Snake Game -- Binary Operations +-x/^ and square roots

This game is challenging at every level from K-5th grade. The first square must be given and every other square after that is a binary operation (+-x/) (plus, minus, times, and division) and ^ (exponent and square root. Also, the last square is given.


For example, if we start with 2 followed by a +7, the next box is 9. Then we see x2, so the next box is 18 and so on.


The attach pdf has an example for each of K/1, 2/3, 3/4, and 5/6th grade, followed by three game boards for each. Then there are several blank game boards where the students can make their own game.

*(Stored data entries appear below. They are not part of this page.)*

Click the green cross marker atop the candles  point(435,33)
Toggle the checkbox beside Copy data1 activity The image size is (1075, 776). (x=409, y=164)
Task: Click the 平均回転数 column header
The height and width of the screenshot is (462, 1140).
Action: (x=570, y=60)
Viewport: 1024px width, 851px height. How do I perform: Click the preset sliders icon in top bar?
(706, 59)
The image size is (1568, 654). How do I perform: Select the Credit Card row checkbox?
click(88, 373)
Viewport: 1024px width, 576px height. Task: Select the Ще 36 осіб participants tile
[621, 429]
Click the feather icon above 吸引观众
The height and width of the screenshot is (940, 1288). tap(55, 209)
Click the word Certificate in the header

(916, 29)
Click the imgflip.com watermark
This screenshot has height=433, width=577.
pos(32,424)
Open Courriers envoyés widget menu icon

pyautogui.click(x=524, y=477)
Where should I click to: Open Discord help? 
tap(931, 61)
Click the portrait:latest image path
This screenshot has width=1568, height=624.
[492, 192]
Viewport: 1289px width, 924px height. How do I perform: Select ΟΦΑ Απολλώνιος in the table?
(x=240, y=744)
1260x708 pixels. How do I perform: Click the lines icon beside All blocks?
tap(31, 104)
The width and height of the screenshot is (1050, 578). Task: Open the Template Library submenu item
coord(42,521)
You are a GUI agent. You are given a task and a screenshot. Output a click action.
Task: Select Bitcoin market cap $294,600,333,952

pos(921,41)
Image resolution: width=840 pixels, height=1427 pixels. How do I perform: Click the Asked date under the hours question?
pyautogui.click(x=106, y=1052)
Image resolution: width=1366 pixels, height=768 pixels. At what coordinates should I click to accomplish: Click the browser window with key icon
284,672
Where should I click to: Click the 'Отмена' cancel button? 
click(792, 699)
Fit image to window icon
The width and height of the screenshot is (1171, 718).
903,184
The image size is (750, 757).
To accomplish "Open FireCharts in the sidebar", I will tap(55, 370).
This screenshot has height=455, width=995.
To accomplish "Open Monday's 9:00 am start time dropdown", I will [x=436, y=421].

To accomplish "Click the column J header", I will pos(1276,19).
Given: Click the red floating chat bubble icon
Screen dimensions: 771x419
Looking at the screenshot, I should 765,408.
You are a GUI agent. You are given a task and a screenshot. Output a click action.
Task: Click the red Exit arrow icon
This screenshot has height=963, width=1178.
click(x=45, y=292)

We developed strategies for each binary operation, addition, subtraction, multiplication, and division. For addition, use the vertical addition algorithm with carries. For subtraction, use the vertical algorithm but always add the difference to the subtracted number and ensure that it equals the number subtracted from. For multiplication use repeated addition, or distributive property (13 x 6 would be 10 x 6 plus 3 x 6 or 60 + 18 = 78). For division, count by the divisor until you reach the dividend (100 / 20 you would count by 20, so 20, 40, 60, 80, 100 and see that you counted 5 multiples of 20 so the quotient is 5). With some of the groups, I including multiplying and dividing positive integers and negative integers. Although your Rabbi or Priest may disagree, this may be one way to remember the algorithm:


Positive x or /. by a Positive = Positive When good things happen to good people, that's good.

Negative x or /. by a Positive = Negative When bad things happen to good people, that's bad.

Positive x or /. by a Negative = Negative When good things happen to bad people, that's bad.

Negative x or /. by a Negative = Positive When bad things happen to bad people, that's good.


I also introduced exponents (^) and square roots. For 2^5 = 2x2x2x2x2 = 32. We focused on what 2^5 is not (it is not 2x10=20). We treated square roots as the opposite of exponents, so the square root of 25 = 5 because 5^2=25. With the 5th graders, I introduced cube roots which is the opposite of a cube, so the cube root of 8 = 2 because 2^3=8. The cube root of 27 = 3, because 3^3=27.



The children could do any of the twelve puzzles I created from level K-5th grade and then create their own snakes where they start with a random whole number and in each shaded square use an operation to be applied to the previous square.